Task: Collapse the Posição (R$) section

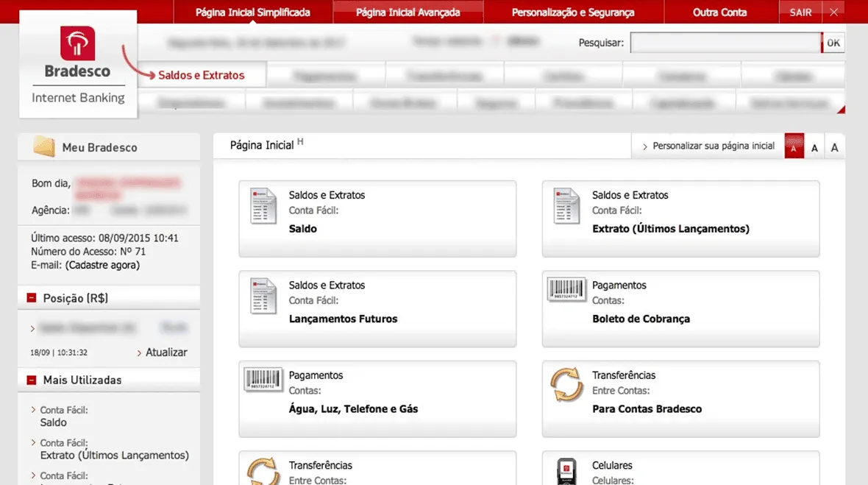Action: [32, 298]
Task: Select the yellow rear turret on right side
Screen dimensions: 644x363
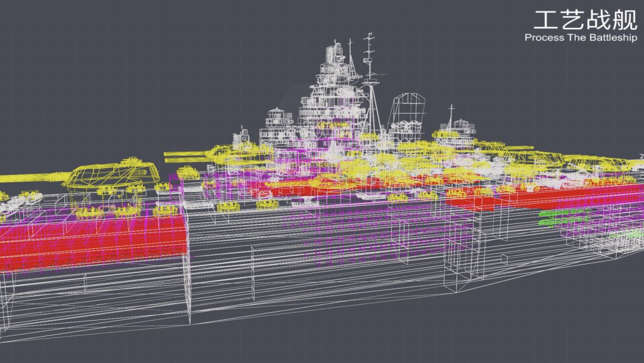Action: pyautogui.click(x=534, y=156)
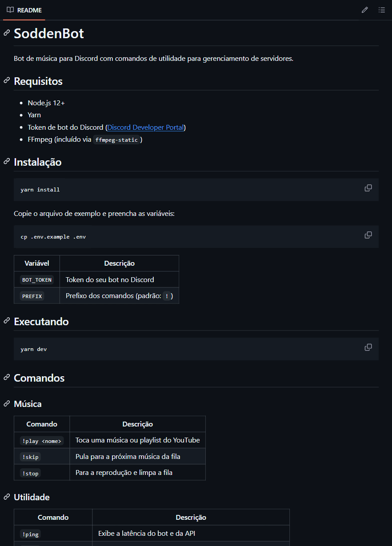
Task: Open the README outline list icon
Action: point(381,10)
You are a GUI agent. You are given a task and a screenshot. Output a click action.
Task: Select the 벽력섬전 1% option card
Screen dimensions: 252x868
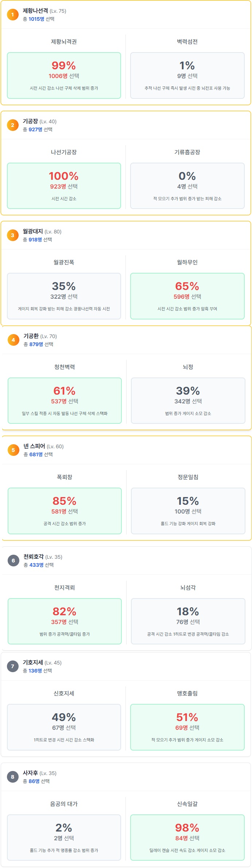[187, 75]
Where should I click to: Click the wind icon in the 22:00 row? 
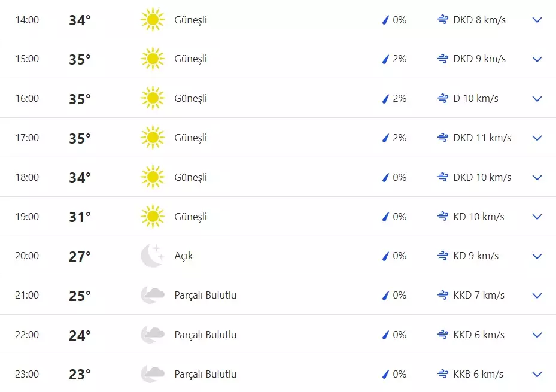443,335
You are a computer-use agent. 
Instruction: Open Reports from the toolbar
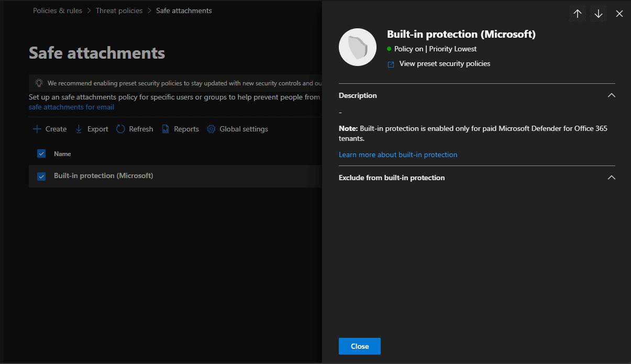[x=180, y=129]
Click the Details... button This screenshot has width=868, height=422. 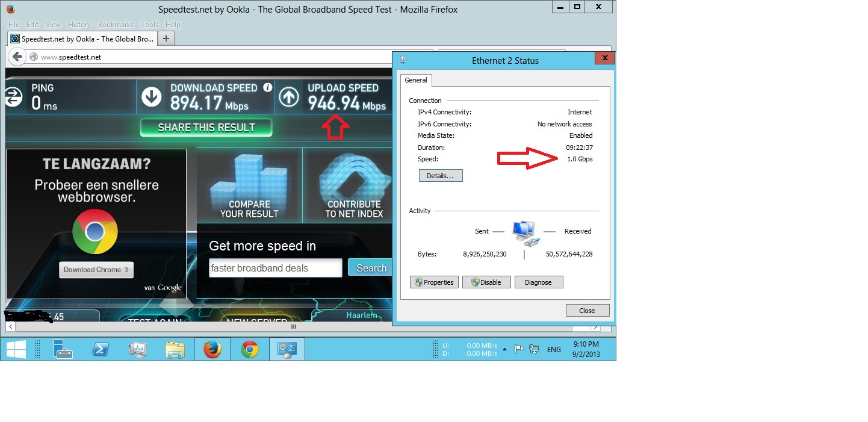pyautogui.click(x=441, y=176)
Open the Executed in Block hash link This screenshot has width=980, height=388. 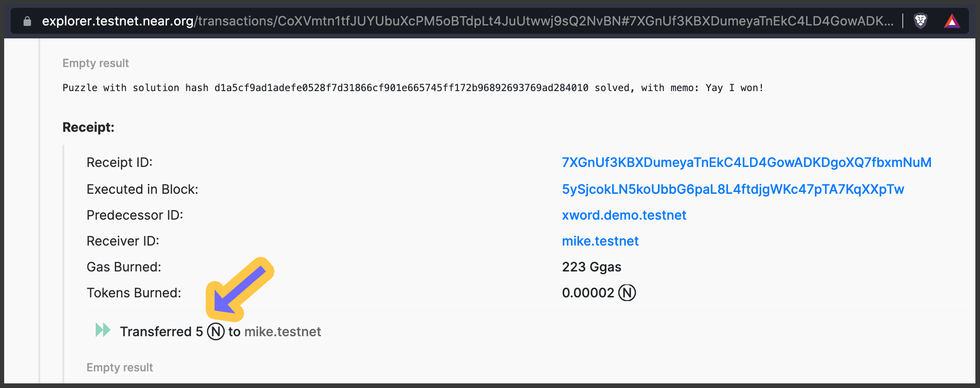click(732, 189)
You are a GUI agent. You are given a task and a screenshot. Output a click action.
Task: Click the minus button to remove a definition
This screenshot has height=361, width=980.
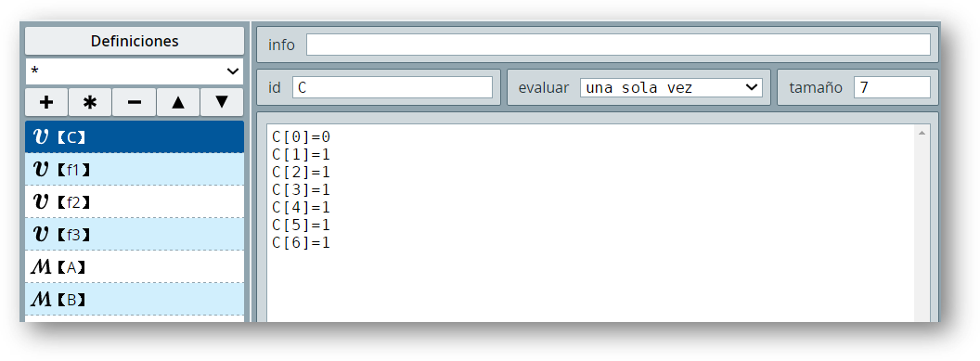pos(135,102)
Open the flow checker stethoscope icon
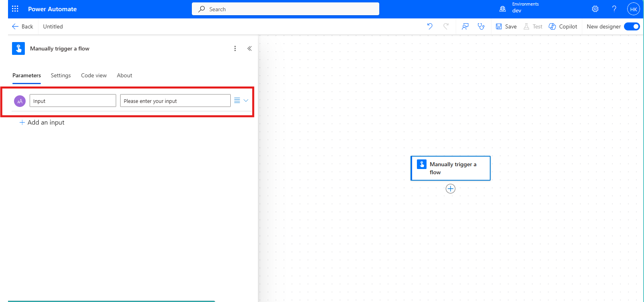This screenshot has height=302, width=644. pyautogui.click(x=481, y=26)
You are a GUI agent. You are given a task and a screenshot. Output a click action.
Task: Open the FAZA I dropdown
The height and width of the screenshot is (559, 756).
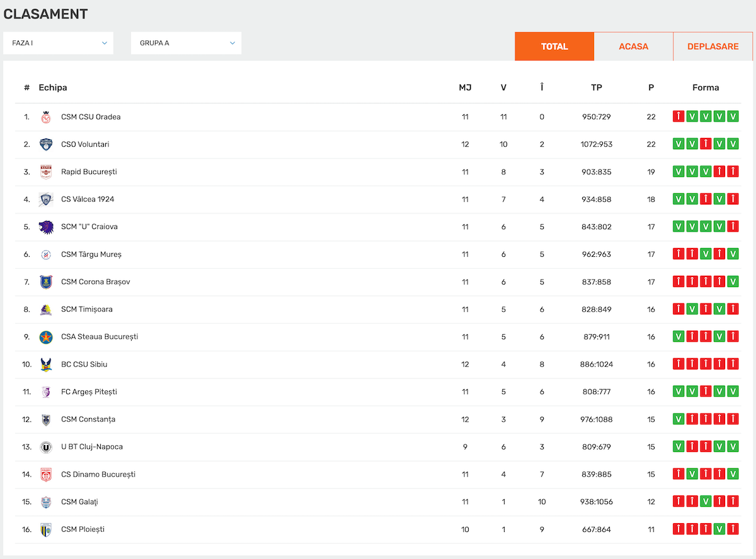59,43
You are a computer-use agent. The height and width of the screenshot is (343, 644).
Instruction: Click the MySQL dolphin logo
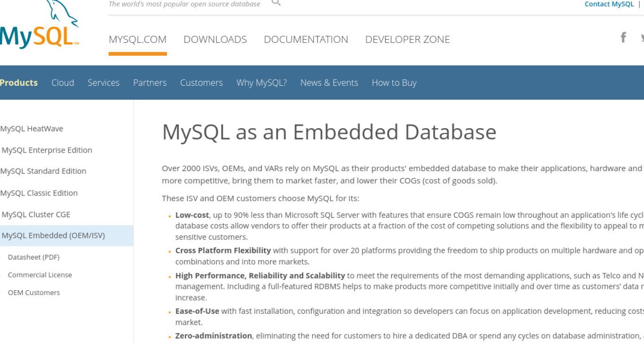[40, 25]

────────

## Directions for this task
Give back the material exactly as written, from its first line to the line that contains "Task: Select the 벽력섬전 1% option card", and leave out the pictures.

## Expected output
Task: Collapse the Posição (R$) section

Action: [32, 298]
Task: Select the yellow rear turret on right side
Screen dimensions: 644x363
Action: pyautogui.click(x=534, y=156)
Task: Open the README outline list icon
Action: point(381,10)
You are a GUI agent. You are given a task and a screenshot. Output a click action.
Task: Select the 벽력섬전 1% option card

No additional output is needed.